Cool photos! How do you modify the cameras - other lenses or more complicated stuff?
 
I use thin cardboard (cereal box) to make the new film guides in the back. Just glue them over the old ones. I use the original lenses. On one I modified the shutter to get 1/50 second speed. The other I left at the base 1/30 second. The round photos were done with a mask added in the back.
A 116 box camera will give 6 -6X11 photos on 120. I moved the red window to the center of the back and used the middle row of numbers. You only use the odd numbers, 1, 3, 5, 7, 9,11.
I have the pics of the mods on my blog, and I will be posting a Kodak 3 modified camera today.
 
Greyhoundman-
Thanks for the tips. Will covert a otherwise useless 116 this weekend! Might try an elliptical mask.
I REALLY enjoyed your flickr site.... there's a warmth and sensitivity to the natural world that seems few people possess anymore. Hey, your house was better than mine- I was raised in a log cabin built in 1814 by my grandad's ancestors...

Russ
 
Hm I suppose Brownies is a very wide ranging term, but that still makes me sad that something like my No. 2 Model E which took this picture:
browniechurchsm.jpg

somehow doesn't count because of the camera's name.
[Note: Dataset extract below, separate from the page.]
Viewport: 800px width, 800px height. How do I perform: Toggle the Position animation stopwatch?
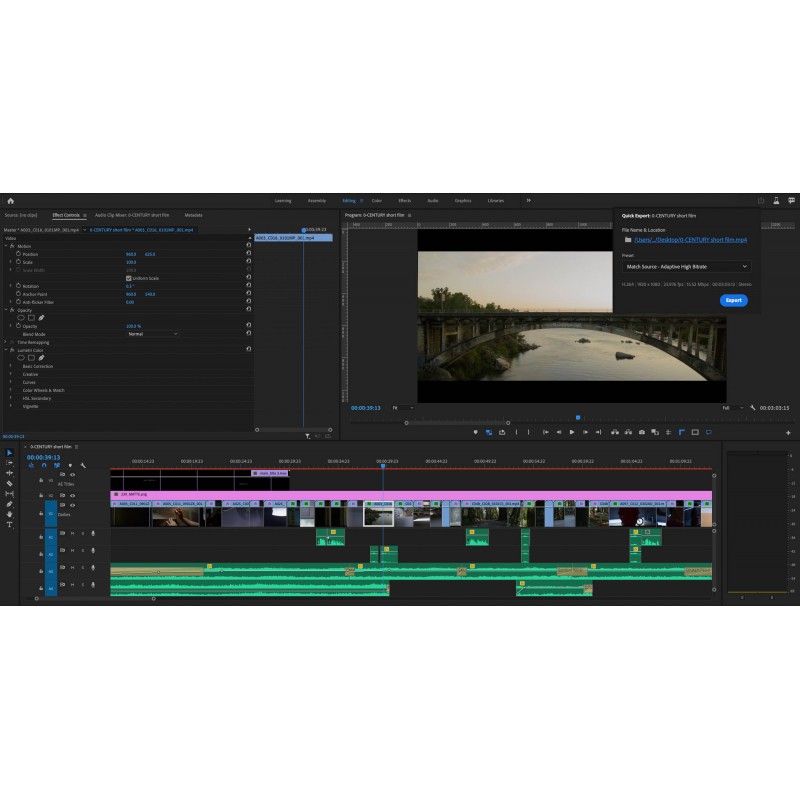coord(18,254)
Also that picture has totally blown the doors off the rumours that you need slow film in old cameras. That's ISO 400, bulb mode for 3-5 seconds(handheld too! I'm so steady) on an overcast morning, and obviously a fair bit of snow.
 
At 3-5 seconds handheld, I'm not sure a Nikon would have done much better.
 
What I like about my Brownie Hawkeyes is specifically that it does not have the aura of a toy camera: no exotic third world manufacturing in a crappy factory, no light leaks, no magical randomness, in other words, NO IRONY. I like it for what it is. I'm not even mocking secretly the manufacturer.

It gives me beautifully soft and color-aberratted (what's the opposite of color-corrected?) results on slide film, the kind that arrests the eye because it's not common anymore. It frees me from the Tyranny of Correct Exposure just like a Holga but did so for chump change, and I can use flashbulbs with it.

It's a classic design, it works as a self-defense tool, has a waist-level finder for that classic Brownie Pose, or for carrying it at waist level in my lowered hand, aimed and operated from a glance into the viewfinder.

And it has a handle! How many cameras have an integrated handle beside box cameras? Polaroid cameras, and that's about it.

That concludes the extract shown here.